Hyperuricemia may occur, and an acute attack of gout may be precipitated in certain patients receiving thiazide therapy. Insulin requirements in diabetic patients may be increased and latent diabetes mellitus may become manifest during thiazide administration. Irbesartan may induce hypoglycaemia, particularly in diabetic patients. In patients treated with insulin or antidiabetics an appropriate blood glucose monitoring should be considered; a dose adjustment of insulin or antidiabetics may be required when indicated. Increases in cholesterol and triglyceride levels have been associated with thiazide diuretic therapy; however, minimal or no effects were reported at the 12.5 mg hydrochlorothiazide dose contained in COAPROVEL. Monitoring of laboratory parameters may be necessary in patients at risk for electrolyte and metabolic disturbances.
Systemic Lupus Erythematosus: Exacerbation or activation of systemic lupus erythematosus has been reported with the use of thiazide diuretics.
Choroidal effusion, Secondary Acute Angle-Closure Glaucoma and/or Acute Myopia: Hydrochlorothiazide is a sulfonamide. Sulfonamide, or sulfonamide derivative, drugs can cause an idiosyncratic reaction, which may result in choroidal effusion with visual field defect, secondary acute angle-closure glaucoma and/or acute myopia.
Symptoms include acute onset of decreased visual acuity or ocular pain and typically occur within hours 4 to weeks of drug initiation. Untreated acute angle-closure glaucoma can lead to permanent vision loss. The primary treatment is to discontinue drug intake as rapidly as possible.
Prompt medical or surgical treatments may need to be considered if the intraocular pressure remains uncontrolled. Risk factors for developing acute angle-closure glaucoma may include a history of sulfonamide or penicillin allergy.
Lactose: Patients with rare hereditary problems of galactose intolerance, total lactase deficiency or glucose-galactose malabsorption should not take this medicine.
Non-melanoma skin cancer: An increased risk of non-melanoma skin cancer (NMSC) [basal cell carcinoma (BCC) and squamous cell carcinoma (SCC)] with increasing cumulative dose of hydrochlorothiazide (HCTZ) exposure has been observed in two epidemiological studies based on the Danish National Cancer Registry. Photosensitizing actions of HCTZ could act as a possible mechanism for NMSC.
Patients taking HCTZ should be informed of the risk of NMSC and advised to regularly check their skin for any new lesions and promptly report any suspicious skin lesions. Possible preventive measures such as limited exposure to sunlight and UV rays and, in case of exposure, adequate protection should be advised to the patients in order to minimize the risk of skin cancer. Suspicious skin lesions should be promptly examined potentially including histological examinations of biopsies. The use of HCTZ may also need to be reconsidered in patients who have experienced previous NMSC.

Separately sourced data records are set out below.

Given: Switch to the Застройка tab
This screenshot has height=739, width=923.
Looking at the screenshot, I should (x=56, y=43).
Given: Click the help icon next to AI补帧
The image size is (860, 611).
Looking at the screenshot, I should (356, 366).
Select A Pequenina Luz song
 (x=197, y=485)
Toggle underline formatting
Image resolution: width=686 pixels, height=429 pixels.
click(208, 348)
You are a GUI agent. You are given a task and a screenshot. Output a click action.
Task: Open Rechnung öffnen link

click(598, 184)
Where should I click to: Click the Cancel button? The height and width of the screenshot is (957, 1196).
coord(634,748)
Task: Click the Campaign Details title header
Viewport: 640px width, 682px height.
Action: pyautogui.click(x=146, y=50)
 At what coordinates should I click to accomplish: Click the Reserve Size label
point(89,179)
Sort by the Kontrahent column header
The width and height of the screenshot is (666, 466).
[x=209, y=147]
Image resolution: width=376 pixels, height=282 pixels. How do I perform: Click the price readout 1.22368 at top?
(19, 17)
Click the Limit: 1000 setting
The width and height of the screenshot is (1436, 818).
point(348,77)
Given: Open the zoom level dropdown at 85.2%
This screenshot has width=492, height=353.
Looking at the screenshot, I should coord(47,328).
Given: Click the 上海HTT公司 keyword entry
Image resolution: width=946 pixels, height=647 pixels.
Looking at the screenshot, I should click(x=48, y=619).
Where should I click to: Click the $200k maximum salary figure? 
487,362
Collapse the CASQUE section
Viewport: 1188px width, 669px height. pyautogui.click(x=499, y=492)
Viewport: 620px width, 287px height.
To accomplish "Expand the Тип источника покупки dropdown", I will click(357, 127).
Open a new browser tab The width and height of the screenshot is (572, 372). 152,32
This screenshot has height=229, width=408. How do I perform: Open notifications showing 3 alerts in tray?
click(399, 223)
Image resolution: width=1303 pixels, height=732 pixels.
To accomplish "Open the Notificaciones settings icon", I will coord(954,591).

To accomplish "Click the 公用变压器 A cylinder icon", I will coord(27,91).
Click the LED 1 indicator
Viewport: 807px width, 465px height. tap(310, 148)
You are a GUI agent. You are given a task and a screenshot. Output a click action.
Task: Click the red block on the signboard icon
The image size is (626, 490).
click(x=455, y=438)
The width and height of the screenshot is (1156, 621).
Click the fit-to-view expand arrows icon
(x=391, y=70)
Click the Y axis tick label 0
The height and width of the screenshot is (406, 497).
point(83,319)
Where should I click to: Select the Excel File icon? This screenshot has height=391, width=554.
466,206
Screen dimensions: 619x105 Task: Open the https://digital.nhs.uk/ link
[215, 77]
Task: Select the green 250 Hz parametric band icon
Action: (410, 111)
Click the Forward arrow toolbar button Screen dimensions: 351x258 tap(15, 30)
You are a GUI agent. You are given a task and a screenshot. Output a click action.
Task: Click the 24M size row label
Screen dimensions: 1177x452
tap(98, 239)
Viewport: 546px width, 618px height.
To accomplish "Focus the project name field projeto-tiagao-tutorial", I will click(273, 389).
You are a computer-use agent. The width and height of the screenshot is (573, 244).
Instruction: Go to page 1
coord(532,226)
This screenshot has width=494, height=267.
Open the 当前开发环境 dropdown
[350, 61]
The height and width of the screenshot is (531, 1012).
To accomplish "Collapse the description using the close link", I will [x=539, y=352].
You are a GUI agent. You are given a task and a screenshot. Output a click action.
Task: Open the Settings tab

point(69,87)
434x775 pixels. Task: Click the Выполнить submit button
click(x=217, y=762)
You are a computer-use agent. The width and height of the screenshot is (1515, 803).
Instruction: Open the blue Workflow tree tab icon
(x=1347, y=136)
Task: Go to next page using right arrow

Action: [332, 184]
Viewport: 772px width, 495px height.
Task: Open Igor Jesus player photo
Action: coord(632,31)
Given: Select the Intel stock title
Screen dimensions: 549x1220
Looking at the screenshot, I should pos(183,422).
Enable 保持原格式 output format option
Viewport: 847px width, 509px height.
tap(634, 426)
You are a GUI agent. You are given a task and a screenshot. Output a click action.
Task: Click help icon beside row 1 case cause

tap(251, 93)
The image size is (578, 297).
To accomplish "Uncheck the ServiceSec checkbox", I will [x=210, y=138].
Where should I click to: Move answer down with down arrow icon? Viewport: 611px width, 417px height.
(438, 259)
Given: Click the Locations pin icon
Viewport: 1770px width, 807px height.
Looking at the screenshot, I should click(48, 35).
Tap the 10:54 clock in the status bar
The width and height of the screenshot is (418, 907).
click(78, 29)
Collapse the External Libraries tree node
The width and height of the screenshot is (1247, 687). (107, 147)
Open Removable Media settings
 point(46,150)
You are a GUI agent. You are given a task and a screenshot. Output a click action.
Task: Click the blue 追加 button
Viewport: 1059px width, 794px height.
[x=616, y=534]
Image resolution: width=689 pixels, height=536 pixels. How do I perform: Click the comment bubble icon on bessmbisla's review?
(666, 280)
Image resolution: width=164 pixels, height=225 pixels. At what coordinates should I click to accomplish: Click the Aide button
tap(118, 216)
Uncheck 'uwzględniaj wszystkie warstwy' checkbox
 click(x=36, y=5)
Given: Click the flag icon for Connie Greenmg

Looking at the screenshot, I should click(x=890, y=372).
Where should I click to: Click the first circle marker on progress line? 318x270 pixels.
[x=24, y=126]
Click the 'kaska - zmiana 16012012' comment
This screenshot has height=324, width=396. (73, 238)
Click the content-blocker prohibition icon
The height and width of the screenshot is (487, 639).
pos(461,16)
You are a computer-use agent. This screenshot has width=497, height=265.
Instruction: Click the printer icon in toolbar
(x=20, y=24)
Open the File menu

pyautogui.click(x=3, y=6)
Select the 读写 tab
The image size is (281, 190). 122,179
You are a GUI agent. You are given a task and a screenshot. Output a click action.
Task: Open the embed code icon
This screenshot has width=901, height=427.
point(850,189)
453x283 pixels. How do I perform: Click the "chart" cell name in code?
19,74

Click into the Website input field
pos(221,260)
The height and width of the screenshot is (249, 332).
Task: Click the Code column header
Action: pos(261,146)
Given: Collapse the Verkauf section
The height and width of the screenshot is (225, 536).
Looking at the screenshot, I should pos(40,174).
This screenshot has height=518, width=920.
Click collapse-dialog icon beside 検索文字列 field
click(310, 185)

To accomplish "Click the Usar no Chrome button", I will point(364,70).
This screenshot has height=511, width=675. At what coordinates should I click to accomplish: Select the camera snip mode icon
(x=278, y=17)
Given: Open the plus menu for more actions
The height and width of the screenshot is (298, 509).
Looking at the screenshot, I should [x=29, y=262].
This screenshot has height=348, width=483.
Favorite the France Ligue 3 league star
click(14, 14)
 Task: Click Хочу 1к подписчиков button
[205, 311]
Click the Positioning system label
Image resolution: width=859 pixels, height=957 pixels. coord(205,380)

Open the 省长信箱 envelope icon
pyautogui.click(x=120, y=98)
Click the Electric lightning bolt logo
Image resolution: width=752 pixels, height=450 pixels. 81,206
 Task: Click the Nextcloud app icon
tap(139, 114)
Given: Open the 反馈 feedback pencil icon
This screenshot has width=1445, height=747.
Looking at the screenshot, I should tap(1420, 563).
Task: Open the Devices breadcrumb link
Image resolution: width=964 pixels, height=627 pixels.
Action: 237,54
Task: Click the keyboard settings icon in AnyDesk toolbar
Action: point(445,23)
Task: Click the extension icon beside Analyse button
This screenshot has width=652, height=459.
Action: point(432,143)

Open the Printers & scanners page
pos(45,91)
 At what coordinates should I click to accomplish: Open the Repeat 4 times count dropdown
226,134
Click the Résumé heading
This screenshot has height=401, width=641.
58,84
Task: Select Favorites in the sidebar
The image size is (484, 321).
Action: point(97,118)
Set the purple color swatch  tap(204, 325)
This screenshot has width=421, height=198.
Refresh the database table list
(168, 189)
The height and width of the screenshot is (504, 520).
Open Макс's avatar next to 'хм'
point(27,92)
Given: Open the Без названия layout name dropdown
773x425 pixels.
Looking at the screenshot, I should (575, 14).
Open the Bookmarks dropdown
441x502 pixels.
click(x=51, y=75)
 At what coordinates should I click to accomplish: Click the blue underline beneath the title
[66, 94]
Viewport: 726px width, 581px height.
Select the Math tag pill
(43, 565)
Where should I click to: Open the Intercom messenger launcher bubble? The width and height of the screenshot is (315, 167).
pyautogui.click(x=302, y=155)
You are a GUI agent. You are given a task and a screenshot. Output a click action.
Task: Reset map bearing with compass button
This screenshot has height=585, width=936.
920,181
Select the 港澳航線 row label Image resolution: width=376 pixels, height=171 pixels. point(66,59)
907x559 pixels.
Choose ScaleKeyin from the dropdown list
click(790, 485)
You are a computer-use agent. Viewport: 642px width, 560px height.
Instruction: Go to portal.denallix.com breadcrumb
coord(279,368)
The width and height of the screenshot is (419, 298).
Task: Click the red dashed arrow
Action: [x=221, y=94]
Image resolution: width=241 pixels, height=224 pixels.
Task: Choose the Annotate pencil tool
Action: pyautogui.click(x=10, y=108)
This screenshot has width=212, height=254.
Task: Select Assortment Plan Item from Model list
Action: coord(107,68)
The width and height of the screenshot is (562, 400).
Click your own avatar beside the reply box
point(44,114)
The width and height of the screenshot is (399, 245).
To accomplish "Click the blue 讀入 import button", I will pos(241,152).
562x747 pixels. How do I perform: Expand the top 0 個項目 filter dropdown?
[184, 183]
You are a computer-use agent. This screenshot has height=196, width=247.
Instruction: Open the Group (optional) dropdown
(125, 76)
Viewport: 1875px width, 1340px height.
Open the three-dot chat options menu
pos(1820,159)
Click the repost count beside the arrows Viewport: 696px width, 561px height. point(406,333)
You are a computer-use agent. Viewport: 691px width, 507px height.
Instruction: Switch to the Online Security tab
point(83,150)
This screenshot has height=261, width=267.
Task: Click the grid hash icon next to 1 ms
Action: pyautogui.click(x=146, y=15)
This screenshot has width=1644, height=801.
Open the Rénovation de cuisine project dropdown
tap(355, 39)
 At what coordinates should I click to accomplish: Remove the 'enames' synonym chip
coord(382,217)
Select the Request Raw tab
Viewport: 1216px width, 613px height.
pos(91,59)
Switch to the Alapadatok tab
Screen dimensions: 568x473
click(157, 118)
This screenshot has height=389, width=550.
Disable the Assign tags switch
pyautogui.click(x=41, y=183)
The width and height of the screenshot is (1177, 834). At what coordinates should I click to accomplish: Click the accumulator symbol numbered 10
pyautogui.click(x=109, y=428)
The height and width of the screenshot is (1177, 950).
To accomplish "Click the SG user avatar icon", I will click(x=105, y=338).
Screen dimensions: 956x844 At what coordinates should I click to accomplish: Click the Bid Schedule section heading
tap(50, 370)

Acute Respiratory Toxicity: Very rare severe cases of acute respiratory toxicity, including acute respiratory distress syndrome (ARDS) have been reported after taking Hydrochlorothiazide. Pulmonary oedema typically develops within minutes to hours after Hydrochlorothiazide intake. At the onset, symptoms include dyspnoea, fever, pulmonary deterioration and hypotension. If diagnosis of ARDS is suspected, Irbesartan / Hydrochlorothiazide (CoAprovel) should be withdrawn and appropriate treatment given. Hydrochlorothiazide should not be administered to patients who previously experienced ARDS following Hydrochlorothiazide intake.